Fingerprint. SIP signalling is clean: INVITE, 100, 180, 200, ACK in order, no errors, no retransmits. RTP, captured on each leg, flows in one direction only. The receiving side either has no inbound RTP at all or has RTP arriving from an unexpected source IP. The SDP c= line and m= port match on both legs' SDP.

Why. Three causes account for almost all one-way audio:

1. NAT pinhole closure on the inbound side. The receiving UAC is behind NAT and the outbound RTP stream from it has not yet opened the return pinhole. If both sides wait for the other to send first, neither pinhole opens. The mitigations come from two related specs: RFC 4961 ("Symmetric RTP / RTP Control Protocol") which formalises sending RTP back to the source IP/port that inbound RTP arrived from rather than to the SDP-advertised address, and RFC 7362 ("Latching") which describes how an SBC implements that behaviour as a hosted-NAT-traversal mechanism. RFC 3605 governs the a=rtcp SDP attribute used to keep RTCP latching consistent with RTP. Symmetric-RTP enforcement on the SBC is the standard fix.
2. SDP c=/m= advertise an address the other side cannot route to. A UAC behind NAT advertises its private address in c=. The far end faithfully sends RTP to a 10.x address it cannot reach. Without an SBC rewriting the SDP, no media flows that direction.
3. Asymmetric routing through the SBC. Signalling and media take different paths through the network, and one of those paths has a stateful firewall that allows only the established direction.

What to look for. Capture RTP on both legs of both sides. Compare the source and destination IPs of every RTP packet against the SDP c=/m= lines that negotiated the call. Count packets in each direction over a ten-second window. Asymmetry of more than a few packets per second is the unambiguous signal of one-way audio. The signalling will look perfect; the diagnosis is always in the RTP.

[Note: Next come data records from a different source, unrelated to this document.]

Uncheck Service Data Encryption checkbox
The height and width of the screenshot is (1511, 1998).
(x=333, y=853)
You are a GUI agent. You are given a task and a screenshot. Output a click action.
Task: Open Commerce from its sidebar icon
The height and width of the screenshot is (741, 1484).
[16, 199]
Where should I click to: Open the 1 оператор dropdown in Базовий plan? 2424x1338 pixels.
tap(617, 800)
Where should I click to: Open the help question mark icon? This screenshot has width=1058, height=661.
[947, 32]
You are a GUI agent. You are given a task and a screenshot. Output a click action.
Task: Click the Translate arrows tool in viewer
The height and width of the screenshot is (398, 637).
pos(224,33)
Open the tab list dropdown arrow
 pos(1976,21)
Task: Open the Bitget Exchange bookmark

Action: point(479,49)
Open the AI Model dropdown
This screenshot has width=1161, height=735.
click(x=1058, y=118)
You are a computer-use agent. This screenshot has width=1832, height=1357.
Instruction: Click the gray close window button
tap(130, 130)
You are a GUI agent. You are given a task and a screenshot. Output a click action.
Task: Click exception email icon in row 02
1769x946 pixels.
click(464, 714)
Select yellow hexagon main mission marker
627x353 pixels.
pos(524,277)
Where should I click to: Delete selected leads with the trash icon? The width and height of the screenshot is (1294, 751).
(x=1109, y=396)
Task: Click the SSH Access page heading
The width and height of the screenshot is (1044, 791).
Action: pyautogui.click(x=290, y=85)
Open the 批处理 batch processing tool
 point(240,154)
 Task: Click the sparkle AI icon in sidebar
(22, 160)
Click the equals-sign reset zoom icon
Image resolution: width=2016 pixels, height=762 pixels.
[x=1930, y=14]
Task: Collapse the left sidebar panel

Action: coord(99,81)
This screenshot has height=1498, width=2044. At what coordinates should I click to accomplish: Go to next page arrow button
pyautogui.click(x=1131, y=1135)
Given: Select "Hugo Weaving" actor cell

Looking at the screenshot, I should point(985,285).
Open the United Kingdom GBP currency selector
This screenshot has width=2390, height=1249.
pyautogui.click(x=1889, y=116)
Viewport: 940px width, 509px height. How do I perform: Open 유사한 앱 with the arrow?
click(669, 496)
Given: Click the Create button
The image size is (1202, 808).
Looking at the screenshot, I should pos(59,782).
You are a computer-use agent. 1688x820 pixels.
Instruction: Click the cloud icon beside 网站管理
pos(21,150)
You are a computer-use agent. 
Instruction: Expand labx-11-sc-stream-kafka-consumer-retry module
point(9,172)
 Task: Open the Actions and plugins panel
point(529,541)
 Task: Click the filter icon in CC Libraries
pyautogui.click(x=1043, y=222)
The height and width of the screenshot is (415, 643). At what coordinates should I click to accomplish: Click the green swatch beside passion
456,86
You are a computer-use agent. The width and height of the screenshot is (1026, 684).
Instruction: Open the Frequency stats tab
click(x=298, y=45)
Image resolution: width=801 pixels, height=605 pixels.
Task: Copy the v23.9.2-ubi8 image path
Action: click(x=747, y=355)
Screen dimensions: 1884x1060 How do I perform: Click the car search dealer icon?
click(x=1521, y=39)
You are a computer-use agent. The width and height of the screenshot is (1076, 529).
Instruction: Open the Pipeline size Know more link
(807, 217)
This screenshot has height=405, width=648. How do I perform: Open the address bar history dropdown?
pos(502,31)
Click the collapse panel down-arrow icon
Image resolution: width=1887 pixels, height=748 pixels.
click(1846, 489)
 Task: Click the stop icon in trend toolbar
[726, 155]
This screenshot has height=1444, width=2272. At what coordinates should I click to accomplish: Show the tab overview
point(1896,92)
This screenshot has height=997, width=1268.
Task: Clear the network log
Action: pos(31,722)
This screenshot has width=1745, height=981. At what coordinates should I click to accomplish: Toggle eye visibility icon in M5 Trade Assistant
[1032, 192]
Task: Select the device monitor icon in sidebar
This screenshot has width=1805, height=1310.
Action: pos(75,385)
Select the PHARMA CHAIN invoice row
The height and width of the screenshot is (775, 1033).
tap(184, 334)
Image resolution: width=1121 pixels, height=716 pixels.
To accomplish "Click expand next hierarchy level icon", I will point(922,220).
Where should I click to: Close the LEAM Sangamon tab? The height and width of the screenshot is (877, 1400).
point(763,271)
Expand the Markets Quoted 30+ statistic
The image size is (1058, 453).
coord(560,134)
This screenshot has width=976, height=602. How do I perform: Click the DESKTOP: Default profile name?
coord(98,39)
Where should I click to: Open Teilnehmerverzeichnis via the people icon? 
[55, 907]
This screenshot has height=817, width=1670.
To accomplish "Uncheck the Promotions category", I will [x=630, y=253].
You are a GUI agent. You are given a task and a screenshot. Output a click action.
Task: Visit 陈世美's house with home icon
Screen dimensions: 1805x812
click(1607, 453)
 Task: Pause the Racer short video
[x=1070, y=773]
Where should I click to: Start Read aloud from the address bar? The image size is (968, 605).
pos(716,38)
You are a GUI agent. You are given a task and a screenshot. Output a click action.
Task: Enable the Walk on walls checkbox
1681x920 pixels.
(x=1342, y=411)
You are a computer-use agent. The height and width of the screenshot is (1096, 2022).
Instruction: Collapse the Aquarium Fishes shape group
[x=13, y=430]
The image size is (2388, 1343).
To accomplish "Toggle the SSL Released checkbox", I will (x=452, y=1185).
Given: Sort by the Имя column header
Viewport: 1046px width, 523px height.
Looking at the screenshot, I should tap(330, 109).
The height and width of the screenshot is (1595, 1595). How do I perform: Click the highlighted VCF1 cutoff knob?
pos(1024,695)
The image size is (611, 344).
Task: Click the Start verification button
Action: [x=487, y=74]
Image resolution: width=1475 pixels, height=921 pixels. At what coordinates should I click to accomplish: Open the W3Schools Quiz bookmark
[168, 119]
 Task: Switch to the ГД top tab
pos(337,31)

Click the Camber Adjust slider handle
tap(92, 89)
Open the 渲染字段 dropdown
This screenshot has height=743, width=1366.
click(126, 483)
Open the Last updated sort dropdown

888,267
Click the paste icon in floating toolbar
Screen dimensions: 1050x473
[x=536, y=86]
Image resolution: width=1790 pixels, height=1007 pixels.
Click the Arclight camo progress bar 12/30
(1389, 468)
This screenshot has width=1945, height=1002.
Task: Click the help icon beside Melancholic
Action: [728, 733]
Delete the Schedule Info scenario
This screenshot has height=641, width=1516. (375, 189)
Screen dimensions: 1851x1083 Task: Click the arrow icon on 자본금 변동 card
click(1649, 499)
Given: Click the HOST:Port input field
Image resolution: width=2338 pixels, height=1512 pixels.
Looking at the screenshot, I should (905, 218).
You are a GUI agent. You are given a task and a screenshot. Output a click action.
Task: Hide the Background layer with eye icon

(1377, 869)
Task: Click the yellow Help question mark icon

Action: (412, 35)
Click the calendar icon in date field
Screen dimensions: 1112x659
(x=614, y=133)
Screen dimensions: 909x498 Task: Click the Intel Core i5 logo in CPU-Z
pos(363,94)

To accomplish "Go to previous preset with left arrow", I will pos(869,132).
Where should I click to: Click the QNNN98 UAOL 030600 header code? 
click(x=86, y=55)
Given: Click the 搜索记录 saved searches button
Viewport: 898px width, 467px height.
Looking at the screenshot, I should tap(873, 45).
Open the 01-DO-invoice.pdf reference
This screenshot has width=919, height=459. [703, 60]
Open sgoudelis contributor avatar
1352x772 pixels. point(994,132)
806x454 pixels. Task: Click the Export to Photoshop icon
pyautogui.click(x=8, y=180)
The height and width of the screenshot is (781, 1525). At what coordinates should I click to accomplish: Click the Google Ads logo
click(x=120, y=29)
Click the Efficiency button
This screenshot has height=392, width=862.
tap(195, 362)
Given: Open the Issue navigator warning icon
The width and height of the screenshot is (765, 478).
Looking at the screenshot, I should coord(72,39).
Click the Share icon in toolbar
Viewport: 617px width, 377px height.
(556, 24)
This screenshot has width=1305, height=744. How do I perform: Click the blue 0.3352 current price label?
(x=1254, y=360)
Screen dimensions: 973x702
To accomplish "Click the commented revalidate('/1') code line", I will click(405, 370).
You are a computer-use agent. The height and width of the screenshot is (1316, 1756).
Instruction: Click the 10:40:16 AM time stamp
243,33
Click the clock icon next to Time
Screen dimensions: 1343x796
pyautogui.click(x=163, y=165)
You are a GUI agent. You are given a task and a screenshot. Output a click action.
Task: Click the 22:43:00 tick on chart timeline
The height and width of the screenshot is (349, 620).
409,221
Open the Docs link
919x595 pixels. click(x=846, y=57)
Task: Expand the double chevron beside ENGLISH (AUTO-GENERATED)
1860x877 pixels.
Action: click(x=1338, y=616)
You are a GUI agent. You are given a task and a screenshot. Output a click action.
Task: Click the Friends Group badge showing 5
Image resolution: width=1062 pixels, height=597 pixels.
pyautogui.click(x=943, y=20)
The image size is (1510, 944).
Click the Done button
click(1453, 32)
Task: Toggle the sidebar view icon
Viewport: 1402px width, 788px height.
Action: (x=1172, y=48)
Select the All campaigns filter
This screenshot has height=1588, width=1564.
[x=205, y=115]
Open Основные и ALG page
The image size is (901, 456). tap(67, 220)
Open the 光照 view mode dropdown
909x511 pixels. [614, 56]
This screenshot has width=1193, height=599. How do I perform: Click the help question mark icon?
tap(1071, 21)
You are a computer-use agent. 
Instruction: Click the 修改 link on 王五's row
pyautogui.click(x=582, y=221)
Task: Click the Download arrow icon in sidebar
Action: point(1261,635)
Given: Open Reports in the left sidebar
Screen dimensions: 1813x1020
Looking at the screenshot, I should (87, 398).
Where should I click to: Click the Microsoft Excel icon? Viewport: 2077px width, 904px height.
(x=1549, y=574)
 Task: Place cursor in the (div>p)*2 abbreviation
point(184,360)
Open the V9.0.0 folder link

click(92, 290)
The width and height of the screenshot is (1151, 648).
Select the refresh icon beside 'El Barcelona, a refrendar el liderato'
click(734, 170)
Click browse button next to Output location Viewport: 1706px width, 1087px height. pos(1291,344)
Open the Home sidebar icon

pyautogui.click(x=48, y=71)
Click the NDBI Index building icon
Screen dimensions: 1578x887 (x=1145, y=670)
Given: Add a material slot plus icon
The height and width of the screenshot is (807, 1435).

10. Session-timer expiry: the silent mid-call drop

Symptom. Long calls, typically more than fifteen minutes, drop without warning. Short calls are fine. Customer complaint is "the call just hung up after half an hour".

Fingerprint. The INVITE carried Supported: timer and Session-Expires: 1800 (or whatever the policy is). The 200 OK confirmed the timer with Session-Expires: 1800;refresher=uac. Mid-call, no re-INVITE or UPDATE arrives within the timer interval. At or near the timer expiry, one side sends BYE per RFC 4028. The trace before the BYE is silent of any session-refreshing signalling.

Why. RFC 4028 specifies that whichever party is the refresher must send a re-INVITE or UPDATE within the agreed Session-Expires interval, or the session is considered to have failed and either party may send BYE. If the refresher's policy or implementation skips the refresh, or if the refresher's refresh is sent but never arrives at the other side because of a transient routing problem, the receiver tears down the session unilaterally.

What to look for. The fingerprint is a clean call followed by a silent BYE at or shortly before the negotiated Session-Expires interval. For a 1800-second policy, complaints will cluster around the half-hour mark; for a 600-second policy, around the ten-minute mark. Confirm by searching the in-dialog signalling for re-INVITEs or UPDATEs that should have refreshed the session: there should be at least one before the timer fires, and there is not. Pay particular attention to whether the refresher role landed where you intended; if the SBC negotiated itself as refresher and the SBC's session-timer module is disabled or misconfigured, it is the SBC's missing refresh that drops the call.

How these compose

Real production failures rarely hit just one mode. A misconfigured SBC will simultaneously strip Supported: 100rel (failure 8), fail to rewrite Contact correctly on certain trunks (failure 7), and impose an aggressive codec policy that rejects calls from devices using G.722 (failure 4). The diagnostic discipline is the same in every case: paired captures on both sides of every signalling intermediary, paired RTP captures on every media intermediary, and a willingness to read the trace fingerprints rather than guess from the symptom alone.

The trace tells you. Most of the time, the trace is telling you something you can recognise from this list within thirty seconds of opening it.